In November 2009 the Water Services Regulation Authority - Ofwat - will set the price limits that water companies can charge their customers for the supply of water and the treatment of waste water for the following five years. This Periodic Review 2009 or ‘PR09’ also determines how much investment water companies can spend on maintaining their services as well as improving them.

This is the fifth price review for the water industry since it was privatised in 1989 and billions of pounds have been spent across the country reversing many years of underinvestment.

Take the Mersey estuary; two decades ago it was not much more than an open sewer. Sewage from Liverpool was flushed directly into the river and the fish had all but died out. Following a massive investment programme by the water company United Utilities, with direction from the Environment Agency, this situation has now been turned around.

Today the Mersey is home to all sorts of fish including salmon which have returned after an absence of nearly a century. It’s not just the environment that has benefited; the whole area has been transformed as water quality has improved.

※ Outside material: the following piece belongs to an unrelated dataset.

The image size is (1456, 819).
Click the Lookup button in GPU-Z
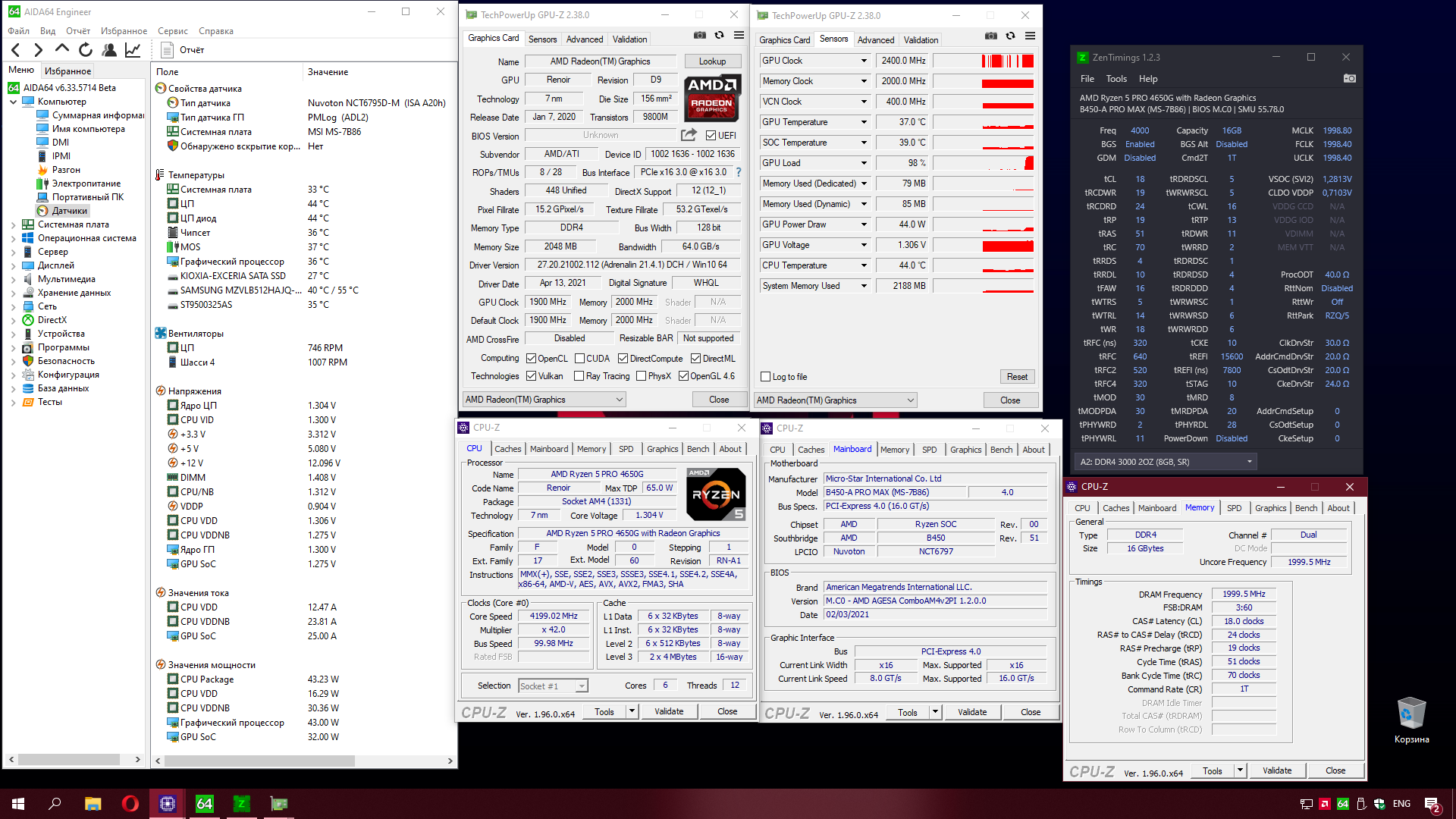pos(712,61)
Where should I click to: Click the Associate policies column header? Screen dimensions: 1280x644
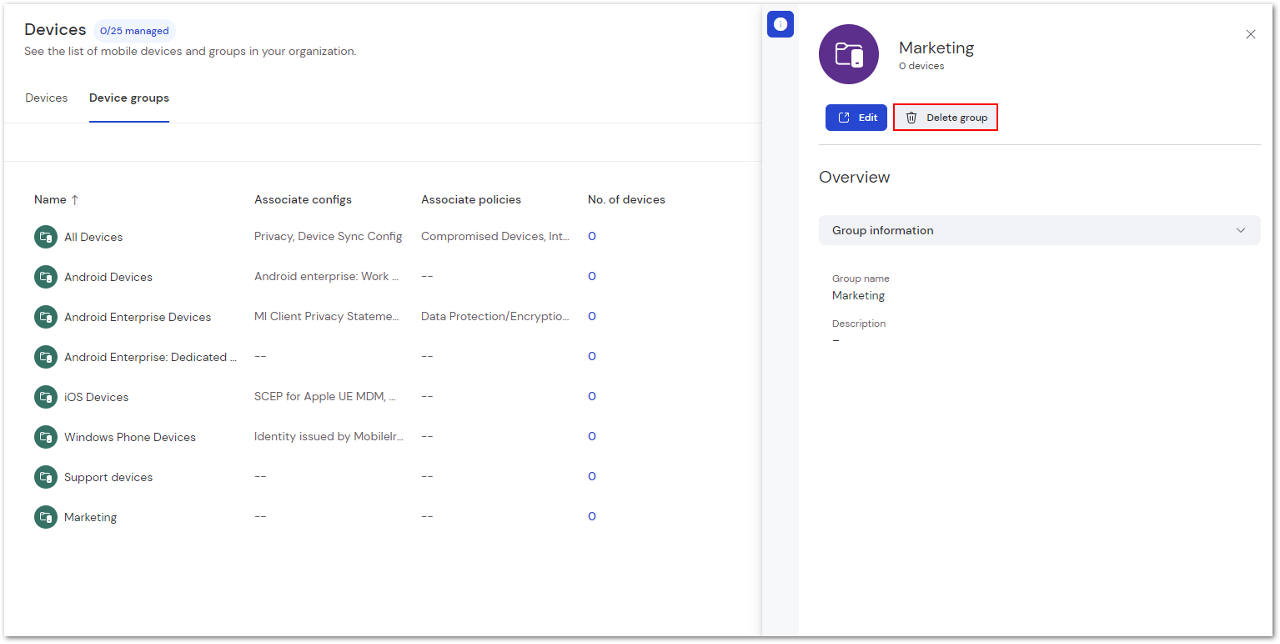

A riverside location is now considered an asset rather than the liability it once was.

Yet the Mersey is by no means unique. There are similar stories up and down the country. A clean environment and good water supply are vital to our health and the quality of our lives as well as having a positive influence on run-down areas in our towns and cities. The challenge for the 2009 price review is to maintain these many achievements and, where necessary, deliver further improvements for communities today and for generations to come.